The plaintiff was a passenger in a taxi cab involved in an accident with a vehicle owned by a rental car company. The rental car company was self-insured, and denied coverage with regard to the accident because the renter alleged that an unknown and therefore “unauthorized” driver was operating the rental vehicle at the time of the accident. Plaintiff thereafter filed a lawsuit against, among others, the rental company, the renter, and the insurer of the taxi cab for uninsured motorist benefits. The rental car company was dismissed from the lawsuit based on 49 U.S.C. §30106, which prevents rental car companies from being held liable for motor vehicle accidents by reason of being the owner of the vehicle in the absence of any negligence by the rental car company.
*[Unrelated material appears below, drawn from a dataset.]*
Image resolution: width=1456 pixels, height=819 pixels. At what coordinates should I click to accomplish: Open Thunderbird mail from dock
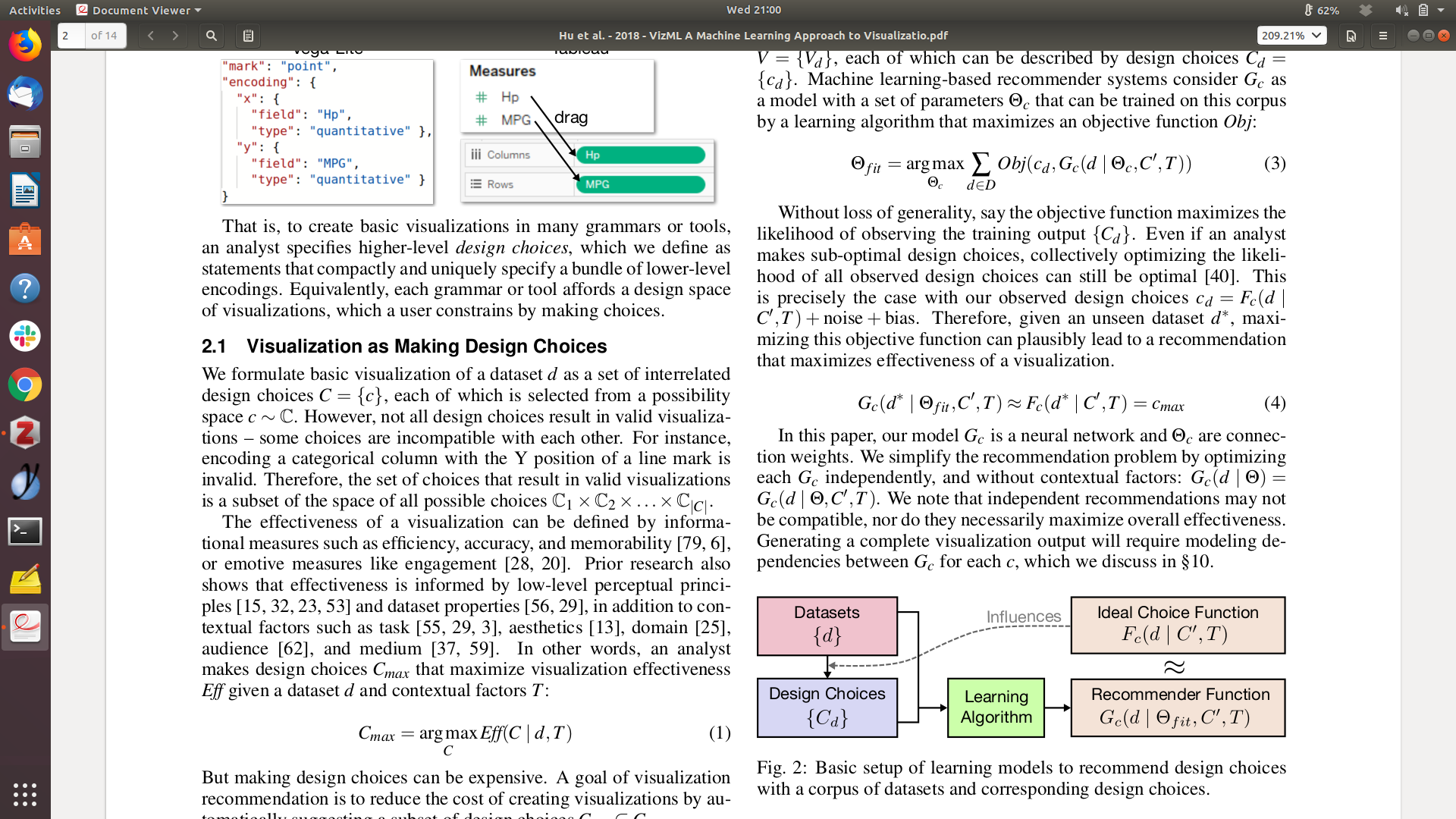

The insurer for the taxi cab moved for summary judgment on the ground that the policy’s definition of “uninsured motor vehicle” does not include vehicles owned by a self-insurer. The plaintiff did not dispute that the rental company owned the other vehicle involved in the accident, nor did plaintiff dispute that the rental company was self-insured. Rather, the plaintiff argued against summary judgment on the basis that uninsured motorist coverage is mandated by statute, and an insurer cannot limit otherwise-mandated uninsured motorist coverage by labeling a forbidden exclusion as a definitional limitation. The plaintiff also argued that, since the rental company had no legal responsibility to him for the negligence of its renter, public policy dictated that uninsured motorist insurance should be triggered.
The court granted summary judgment in favor of the insurer. The court held that the Connecticut insurance regulations explicitly allow auto insurers to exclude self-insured vehicles from the definition of “uninsured motor vehicle”. Therefore, the insurer was not arguing for the application of a “forbidden exclusion.” The court further held that the plaintiff was not making his public policy argument in the proper forum (i.e., the legislature) when the terms of the insurance policy were clear and conformed to the applicable law and regulation. Finally, the court noted that the plaintiff submitted no affidavit to controvert any of the facts asserted by the insurer, and there were no material unresolved facts in dispute.